Ideally, you will have some automation that expires feature flags after a certain amount of time, incentivising engineers to clean up their old ones. You could also limit the number of feature flags allowed in your system at one time so that to add a new one you must clean up an old one.
What does overusing them tell us about the system
If a system becomes overreliant on the use of feature flags, especially for mitigation of incidents, it indicates a couple of things about the system. Feature flags can become a crutch in the case that deployment pipelines and rollbacks are not quick enough to satisfy mitigation requirements. Their overuse also indicates a gap in automation testing or feature-specific monitoring.

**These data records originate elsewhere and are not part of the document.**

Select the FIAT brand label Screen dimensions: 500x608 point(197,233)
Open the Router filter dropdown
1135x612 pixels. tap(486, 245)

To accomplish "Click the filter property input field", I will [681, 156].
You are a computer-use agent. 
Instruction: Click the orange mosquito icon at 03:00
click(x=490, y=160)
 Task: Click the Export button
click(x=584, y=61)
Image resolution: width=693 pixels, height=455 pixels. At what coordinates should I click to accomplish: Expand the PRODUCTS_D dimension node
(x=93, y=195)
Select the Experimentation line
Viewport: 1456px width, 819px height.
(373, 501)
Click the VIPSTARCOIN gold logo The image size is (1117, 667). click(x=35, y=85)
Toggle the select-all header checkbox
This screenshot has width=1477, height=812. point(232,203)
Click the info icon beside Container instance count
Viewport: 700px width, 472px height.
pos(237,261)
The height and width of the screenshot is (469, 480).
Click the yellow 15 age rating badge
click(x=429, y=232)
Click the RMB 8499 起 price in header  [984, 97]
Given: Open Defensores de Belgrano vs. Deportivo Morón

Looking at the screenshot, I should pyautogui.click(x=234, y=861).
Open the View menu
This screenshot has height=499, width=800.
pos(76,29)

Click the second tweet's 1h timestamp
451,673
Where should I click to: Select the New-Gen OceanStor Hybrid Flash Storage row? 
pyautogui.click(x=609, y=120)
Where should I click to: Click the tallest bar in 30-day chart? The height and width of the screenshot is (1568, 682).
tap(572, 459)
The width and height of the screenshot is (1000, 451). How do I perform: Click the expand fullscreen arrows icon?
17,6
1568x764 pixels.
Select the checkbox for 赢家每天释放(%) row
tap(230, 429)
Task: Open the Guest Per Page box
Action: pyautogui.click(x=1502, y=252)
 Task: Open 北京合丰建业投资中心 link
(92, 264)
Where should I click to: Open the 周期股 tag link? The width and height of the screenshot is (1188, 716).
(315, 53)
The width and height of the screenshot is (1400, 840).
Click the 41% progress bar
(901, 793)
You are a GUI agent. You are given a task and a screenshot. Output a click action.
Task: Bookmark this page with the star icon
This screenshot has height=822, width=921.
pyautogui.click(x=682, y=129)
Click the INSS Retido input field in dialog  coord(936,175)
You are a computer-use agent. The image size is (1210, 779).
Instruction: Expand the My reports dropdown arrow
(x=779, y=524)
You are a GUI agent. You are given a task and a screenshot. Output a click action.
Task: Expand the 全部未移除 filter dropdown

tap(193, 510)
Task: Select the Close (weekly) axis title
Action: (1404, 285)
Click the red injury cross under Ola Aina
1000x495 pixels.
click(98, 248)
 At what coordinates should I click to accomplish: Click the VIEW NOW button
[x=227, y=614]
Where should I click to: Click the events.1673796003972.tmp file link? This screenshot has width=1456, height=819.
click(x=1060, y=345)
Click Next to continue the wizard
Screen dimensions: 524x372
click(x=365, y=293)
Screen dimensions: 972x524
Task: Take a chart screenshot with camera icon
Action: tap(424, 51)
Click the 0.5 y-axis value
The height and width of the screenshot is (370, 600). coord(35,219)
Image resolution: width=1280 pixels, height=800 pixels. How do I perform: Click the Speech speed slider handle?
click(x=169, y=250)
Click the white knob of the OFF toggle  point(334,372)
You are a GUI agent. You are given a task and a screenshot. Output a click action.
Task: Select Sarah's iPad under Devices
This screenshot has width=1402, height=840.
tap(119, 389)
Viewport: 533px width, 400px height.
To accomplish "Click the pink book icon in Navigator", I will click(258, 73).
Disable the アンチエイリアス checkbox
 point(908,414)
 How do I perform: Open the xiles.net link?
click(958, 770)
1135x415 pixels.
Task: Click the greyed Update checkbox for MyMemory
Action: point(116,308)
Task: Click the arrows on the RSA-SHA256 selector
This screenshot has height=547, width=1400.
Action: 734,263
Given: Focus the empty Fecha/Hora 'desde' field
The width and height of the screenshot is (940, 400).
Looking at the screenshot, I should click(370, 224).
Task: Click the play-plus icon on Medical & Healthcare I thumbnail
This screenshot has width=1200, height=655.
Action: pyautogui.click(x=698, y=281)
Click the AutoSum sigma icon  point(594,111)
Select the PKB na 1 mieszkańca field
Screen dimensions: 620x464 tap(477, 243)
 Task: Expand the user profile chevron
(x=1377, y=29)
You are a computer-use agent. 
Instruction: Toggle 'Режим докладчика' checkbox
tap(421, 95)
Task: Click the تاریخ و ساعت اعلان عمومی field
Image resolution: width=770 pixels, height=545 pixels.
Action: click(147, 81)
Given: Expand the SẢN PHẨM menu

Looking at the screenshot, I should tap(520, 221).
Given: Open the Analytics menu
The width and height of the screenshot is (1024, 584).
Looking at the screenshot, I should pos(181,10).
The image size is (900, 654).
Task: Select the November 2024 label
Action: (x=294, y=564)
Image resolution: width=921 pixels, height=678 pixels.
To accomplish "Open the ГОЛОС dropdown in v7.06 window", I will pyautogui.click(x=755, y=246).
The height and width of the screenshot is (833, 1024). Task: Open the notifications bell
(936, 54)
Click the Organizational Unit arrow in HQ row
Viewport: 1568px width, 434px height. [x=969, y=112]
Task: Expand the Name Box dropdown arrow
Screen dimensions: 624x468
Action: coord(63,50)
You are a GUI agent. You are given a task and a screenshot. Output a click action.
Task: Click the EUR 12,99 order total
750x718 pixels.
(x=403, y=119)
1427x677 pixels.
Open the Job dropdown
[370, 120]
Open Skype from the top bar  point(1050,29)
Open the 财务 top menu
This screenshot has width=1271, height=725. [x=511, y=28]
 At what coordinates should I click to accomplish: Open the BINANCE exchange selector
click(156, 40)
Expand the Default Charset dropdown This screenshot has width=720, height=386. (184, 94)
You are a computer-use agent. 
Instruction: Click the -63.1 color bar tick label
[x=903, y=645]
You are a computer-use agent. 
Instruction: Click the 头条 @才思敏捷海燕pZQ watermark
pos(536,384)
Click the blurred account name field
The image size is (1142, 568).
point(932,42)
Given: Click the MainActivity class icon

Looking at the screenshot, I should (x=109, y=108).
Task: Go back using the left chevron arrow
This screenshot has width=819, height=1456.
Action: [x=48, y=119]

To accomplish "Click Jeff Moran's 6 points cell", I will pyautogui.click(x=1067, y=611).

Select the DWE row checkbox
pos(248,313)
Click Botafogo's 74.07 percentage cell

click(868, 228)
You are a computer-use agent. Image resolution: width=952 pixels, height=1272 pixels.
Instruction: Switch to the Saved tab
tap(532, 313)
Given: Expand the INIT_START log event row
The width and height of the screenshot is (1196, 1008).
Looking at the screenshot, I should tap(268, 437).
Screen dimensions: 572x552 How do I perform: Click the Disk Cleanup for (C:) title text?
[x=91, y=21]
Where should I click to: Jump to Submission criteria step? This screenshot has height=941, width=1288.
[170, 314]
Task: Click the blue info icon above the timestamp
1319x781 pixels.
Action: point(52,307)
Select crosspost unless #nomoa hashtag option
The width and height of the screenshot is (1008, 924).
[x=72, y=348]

What are your other options?
So a great place to invest your effort is improving the efficiency of your deployment pipeline. If you can deploy faster, you’re more likely to deploy more frequently. This will inevitably result in smaller payloads being shipped to production, making it easier to pin down problematic changes. This will also result in the quicker ability to release a hotfix if you identify a problem with a feature in production. Meaning you’re not solely reliant on the use of feature flags for issue mitigation.
Aside from investing in speed, you can also apply a strategy known as blue/green deployment. Blue/green deployments are a technique where you maintain two instances (slices) of your service running build N and N+1, serving all live traffic (blue) and the other running on standby without any traffic (green) respectively. Whenever you deploy a new payload to production, you deploy it to the ‘dark’ (not serving live traffic) slice, in this case, the green slice. Then, using your load balancer, you switch all traffic to the green slice. You repeat this procedure for each deployment.
The benefit of this deployment strategy is if you discover there is some issue with the new build, the rollback procedure is very fast as you just switch all traffic back to the old build in the blue slice.
Another cool thing you can do with Blue/Green deployments is once you have pushed the new payload to the ‘dark’ slice, you can duplicate real requests from the ‘live’ slice and monitor how they behave on the new payload, without impacting any real users. This is a great way to verify a build’s stability with real traffic but without any risk to customer experience.
Use them wisely
I’m not saying throw away feature flags. They are a very useful tool in the maintenance of a production system. I just want to warn you that, like most things, you can get too much of a good thing. Use them sparingly, and you will reap their benefits. However, fall into the trap of abusing them, and you will see the problems that come with it.